Multi-threaded and multi-process detail

I. Threads

What is a thread?

The basic unit of CPU scheduling and allocation. When the current thread CPU time slice is exhausted, it will cause the next operating system scheduling, such as CPU, to execute when it is its turn.The operating system does not allocate memory for threads, but groups of threads can share the resources of the processes they belong to, such as files, databases, code snippets of processes, open file descriptors, current directories of processes, global variables, static variables, and so on.

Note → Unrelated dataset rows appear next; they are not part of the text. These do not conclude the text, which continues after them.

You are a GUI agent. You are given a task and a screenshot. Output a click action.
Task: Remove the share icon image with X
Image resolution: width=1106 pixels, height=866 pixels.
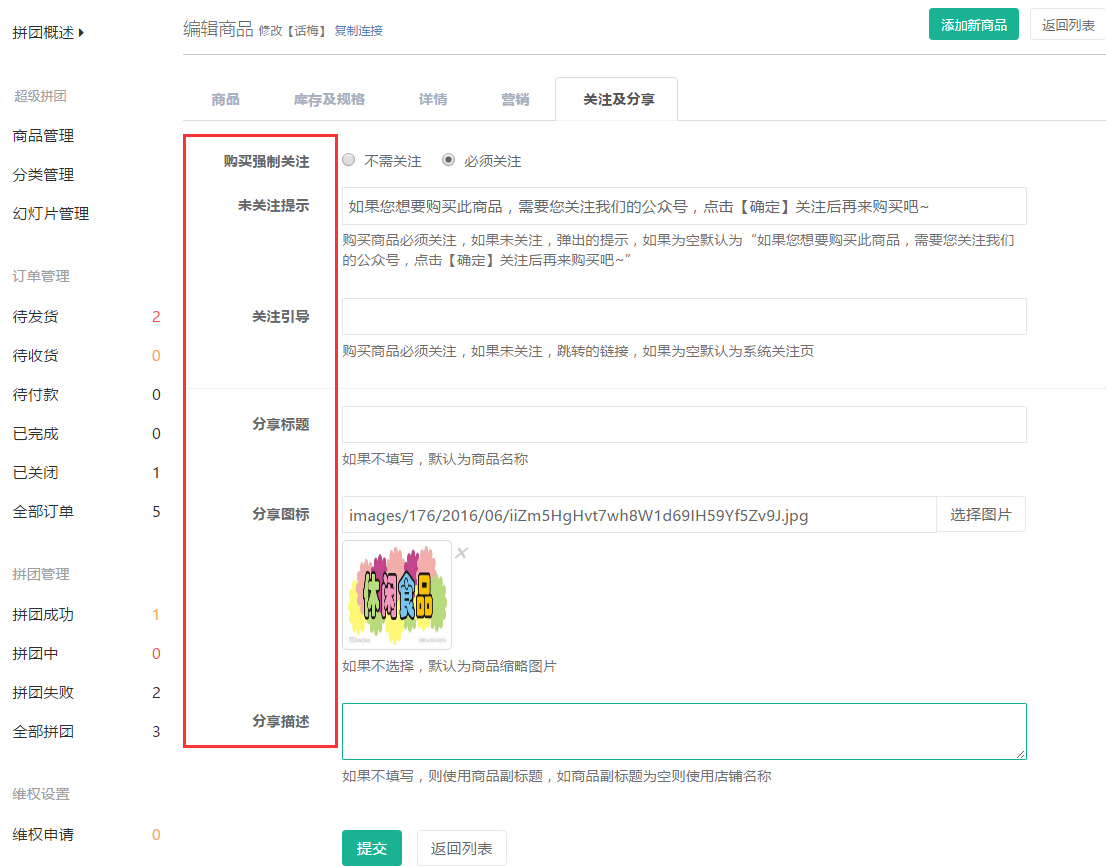click(461, 553)
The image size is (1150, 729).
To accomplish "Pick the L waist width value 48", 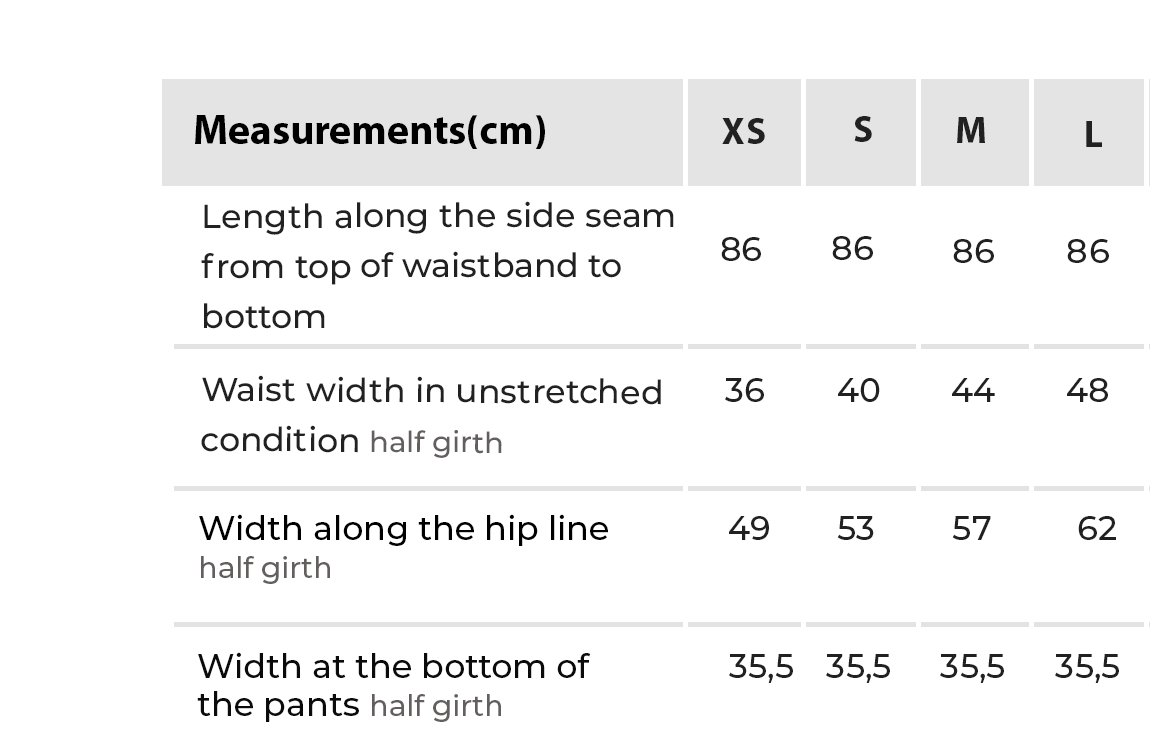I will coord(1087,390).
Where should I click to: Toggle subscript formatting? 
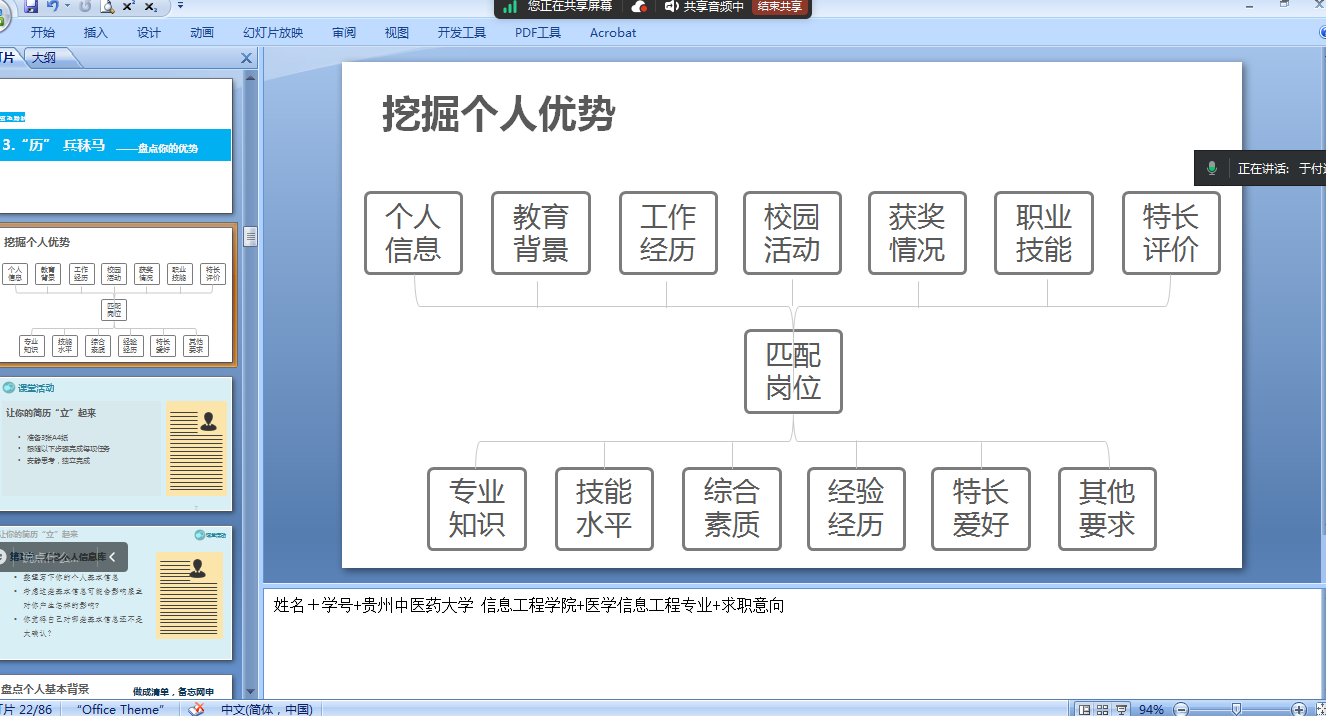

What is the role of threads?

The unit running in the process runs threads (processes do not run, but occupy resources). If the threads do not run, the process is not necessary.Multiple threads running in the same process can improve event processing efficiency.For example, there are many things such as cooking, sweeping, cleaning tables, shopping, etc. If a person does it one by one (a main thread), it must be done one by one sequentially, which is obviously slow. How can I improve efficiency?We let multiple people (threads) do it, each person does different things, so that several things can happen at the same time, and efficiency is up.

Concurrent execution: refers to how a process is executed when the number of processes executed simultaneously on the operating system is greater than the number of CPU s
Parallel execution: refers to the way in which processes on the operating system execute simultaneously without preempting the CPU when the number of processes is not greater than the number of CPUs, i.e. one CPU per process

Code Explanation

We all know that if a singer just keeps singing and does not have any body movements, our experience will be poor. Here's the code: the singer sings and then dances (sequentially)

1. A simple demo

import time

def sing():
    """Singing for 3 seconds"""
    for i in range(3):
        print("----Singing----%d" % i)
        time.sleep(1)

def dance():
    """Dance for 3 seconds"""
    for i in range(3):
        print("----Dancing----%d" % i)
        time.sleep(1)

def main():
    sing()
    dance()

if __name__ == "__main__":
    main()

Obviously, the experience is poor and singing and dancing are not performed together, which is not what we want.Here we use multithreading to implement two tasks together (that is, two functions together)

import time
import threading

def sing():
    """Singing for 5 seconds"""
    for i in range(5):
        print("----Singing----%d" % i)
        time.sleep(1)

def dance():
    """Dance for 3 seconds"""
    for i in range(3):
        print("----Dancing----%d" % i)
        time.sleep(1)

def main():
    t1 = threading.Thread(target=sing)  # Here the main thread creates the first normal object
    t2 = threading.Thread(target=dance)  # Here the main thread creates the second normal object
    t1.start()  # Thread Generation and Start Execution
    t2.start()
    while True:
        num = len(threading.enumerate())
        if num == 1:
        	# Exit when only the main thread is left in the thread queue
            print("Current number of threads:{}".format(num))
            break
        print("Current number of threads:{}".format(num))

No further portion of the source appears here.